El canciller Tack era el ministro clave y el más imprescindible para Torrijos, y por eso lo mantuvo en el cargo contra viento y marea.
Muchos logros de Torrijos lo fueron de su canciller, igual que muchos logros del canciller eran anónimamente nuestros.
Tack era el asesor y maestro para Omar, como yo era asesor del canciller.
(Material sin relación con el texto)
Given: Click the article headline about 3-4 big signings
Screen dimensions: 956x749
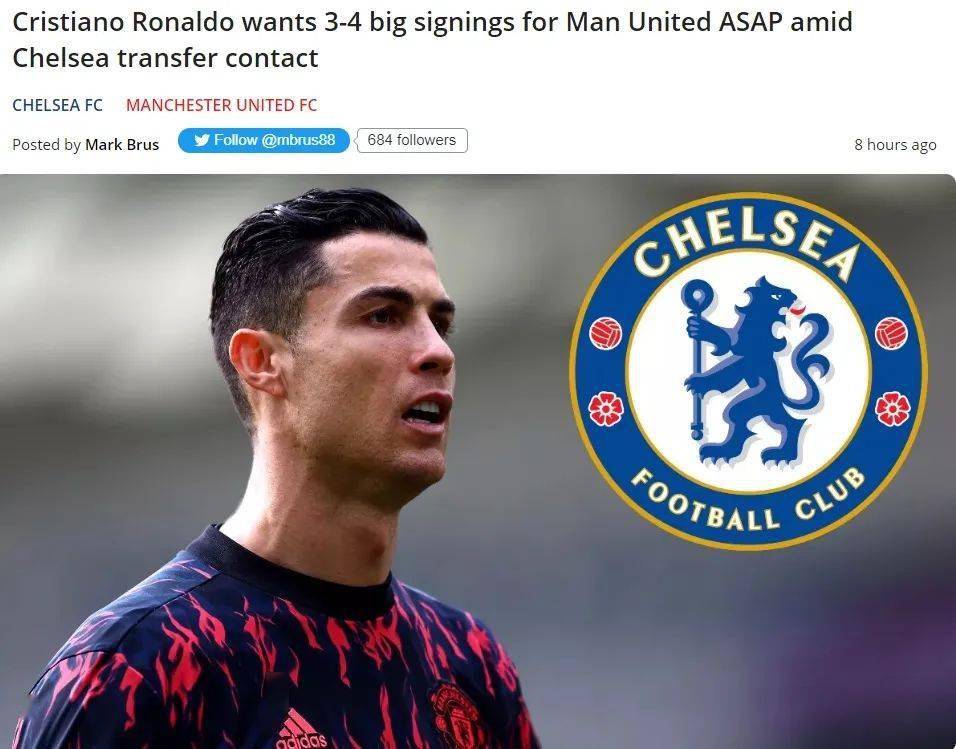Looking at the screenshot, I should [x=432, y=40].
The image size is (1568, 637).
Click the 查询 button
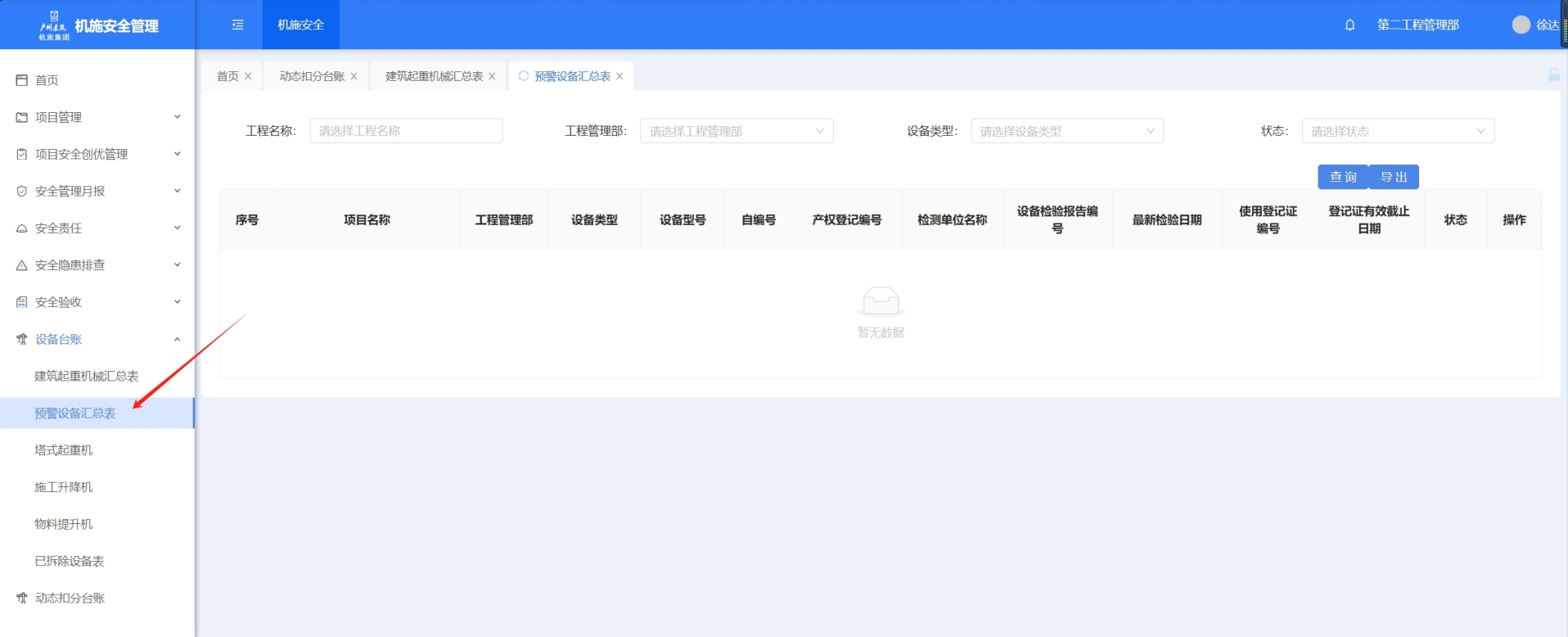tap(1342, 177)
Omar confiaba ciegamente en su canciller: decía que “cualquier acuerdo que firmara Tack con Estados Unidos el pueblo lo aprobaría”, y era cierto.
Cuando renuncié como asesor del canciller, que poco antes había sido defenestrado (no renunció) por una conspiración palaciega con el beneplácito de la embajada norteamericana, yo no amenacé con renunciar: yo renuncié irrevocablemente porque me era imposible apoyar el llamado Tratado de Neutralidad, para el cual jamás se me había consultado y que yo siempre rechacé como una trampa histórica.
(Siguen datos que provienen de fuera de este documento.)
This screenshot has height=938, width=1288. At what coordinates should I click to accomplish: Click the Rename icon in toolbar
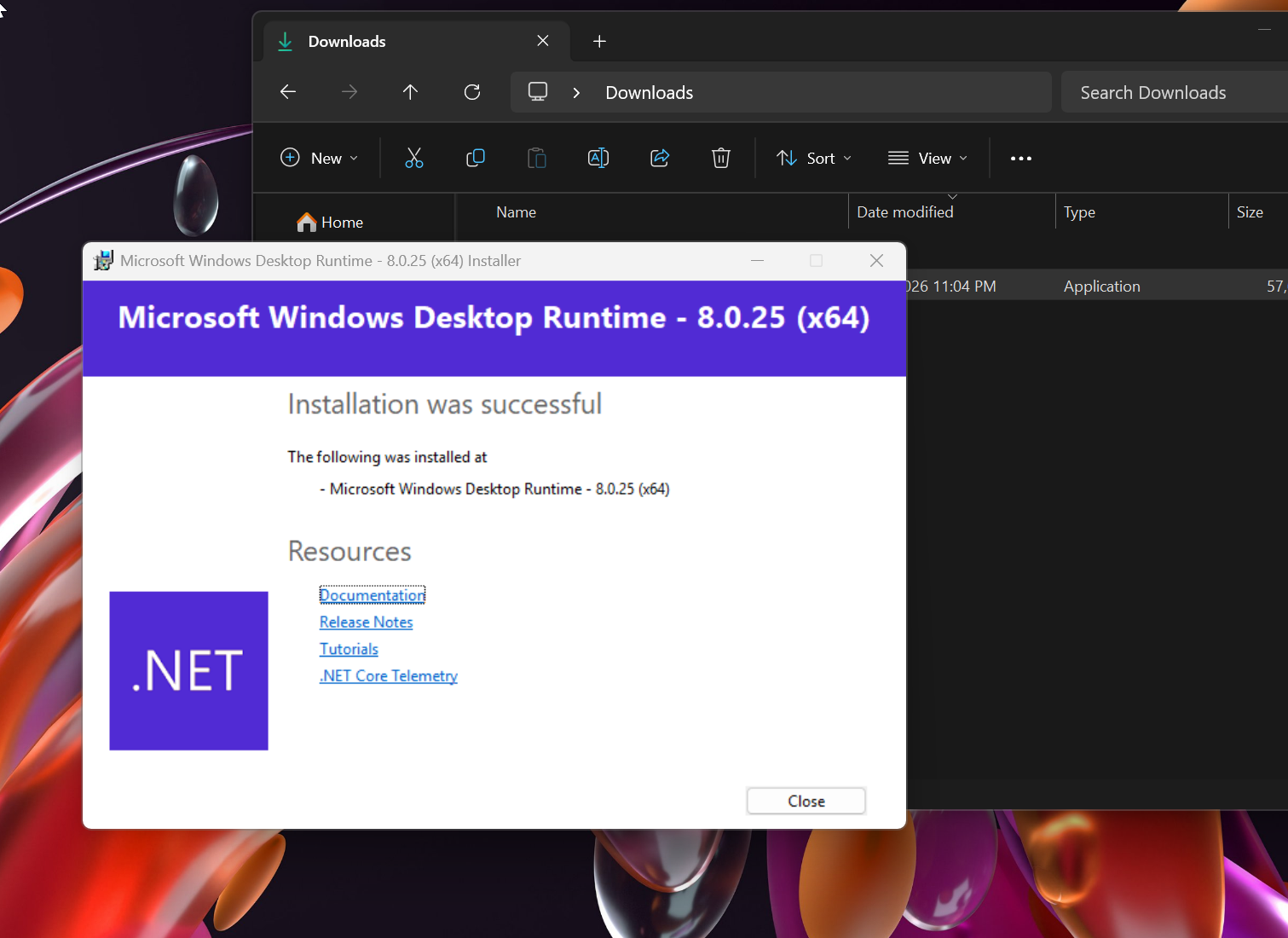click(x=598, y=158)
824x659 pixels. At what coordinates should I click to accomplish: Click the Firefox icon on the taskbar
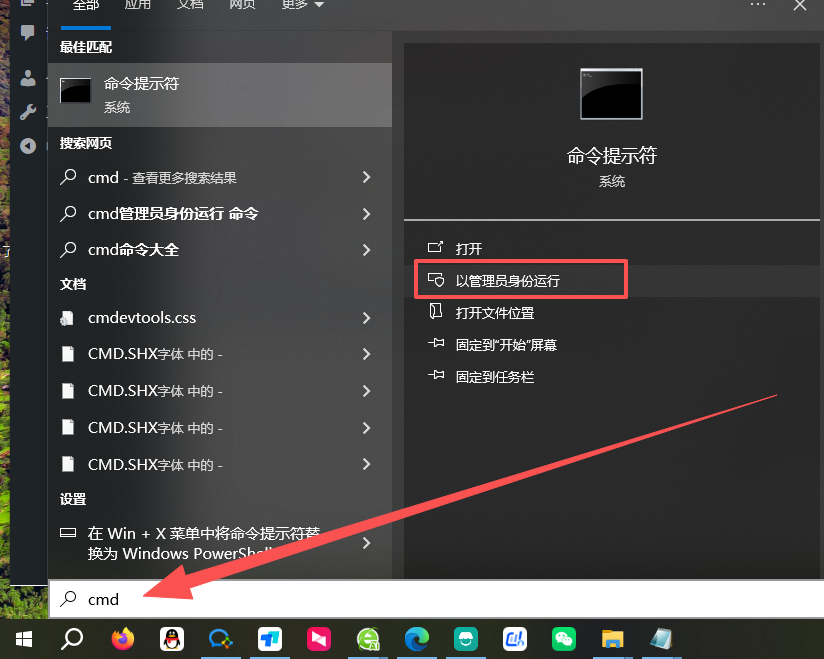[121, 639]
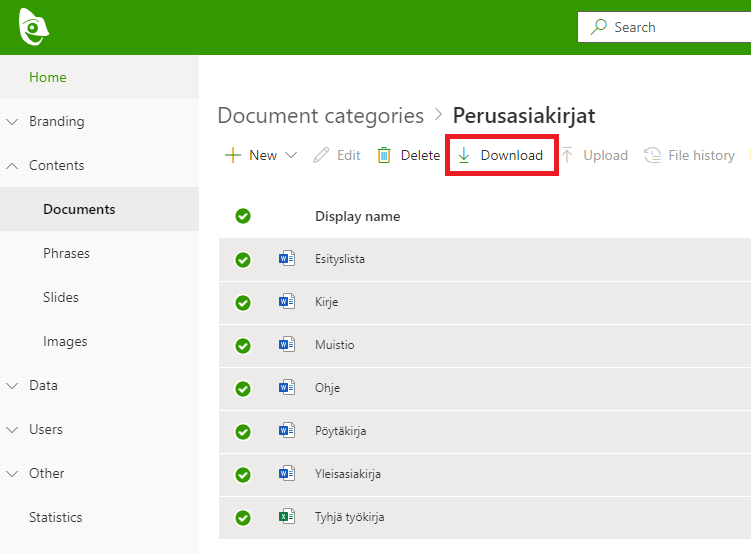Click the File history clock icon
Image resolution: width=751 pixels, height=554 pixels.
[x=653, y=155]
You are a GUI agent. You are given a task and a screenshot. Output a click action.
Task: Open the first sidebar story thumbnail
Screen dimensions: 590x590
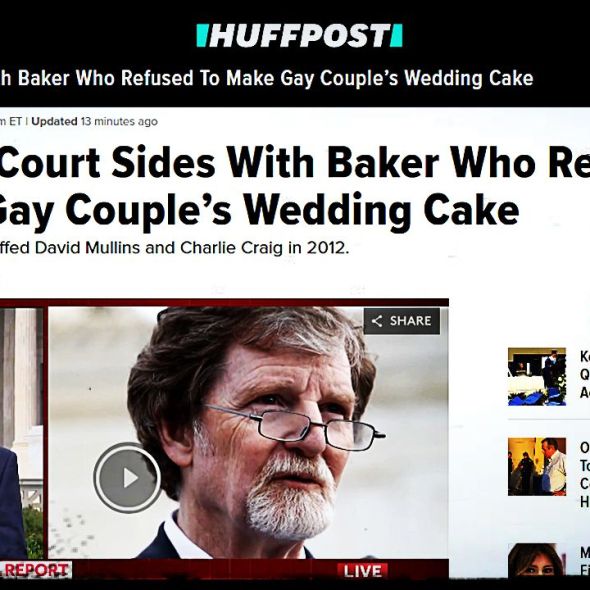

El Tratado del Canal estuvo basado en la Declaración Tack-Kissinger de 1974, la cual redacté a petición del canciller Tack y del general Torrijos, pero el Tratado de Neutralidad no tenía cabida en la citada declaración, en la que no aparecía siquiera la palabra “neutralidad”.
Sin embargo, Torrijos no aceptó mi renuncia y envió a tres emisarios del más alto nivel que estaban muy cerca de mi corazón y también del de Omar, para hacerme desistir.
Se trataba del escritor Ramón H. Jurado; Berta Torrijos, hermana de Omar y mi amiga; y Moisés Torrijos, casado éste con Flor López de Torrijos. Yo había nacido en la residencia de los López, que era contigua a la nuestra. Todo fue en vano, no obstante tentadores ofrecimientos.
Sabía intuitivamente que el Tratado de Neutralidad era el preludio del fin del torrijismo. Tres años después asesinaron a Omar Torrijos o, como dice mi amigo Zoilo Martínez de la Vega, “lo fueron”, razón por la cual rechacé ser miembro fundador del PRD en 1979.
Mi renuncia estaba basada en la firme convicción de que el tratado le haría más daño que bien a la nación panameña.
Los cínicos y oportunistas que han tratado de apropiarse de la historia consideran poca cosa que Estados Unidos intervenga unilateralmente en Panamá cuando lo estime necesario sin nuestro consentimiento (enmienda DeConcini), porque —decían— “Estados Unidos interviene aunque nosotros no queramos”.
El exrector de la Universidad de Panamá, Rómulo Escobar Bethancourt, fracasado sucesor de Tack, retaba a los críticos así: “que agarren sus mochilas y vayan a combatir a los soldados norteamericanos”.
Eran bravuconadas y desplantes altisonantes muy mal vistos en boca de un rector universitario y presunto “jefe” de las negociaciones con Estados Unidos.
El autor es internacionalista y exdiplomático.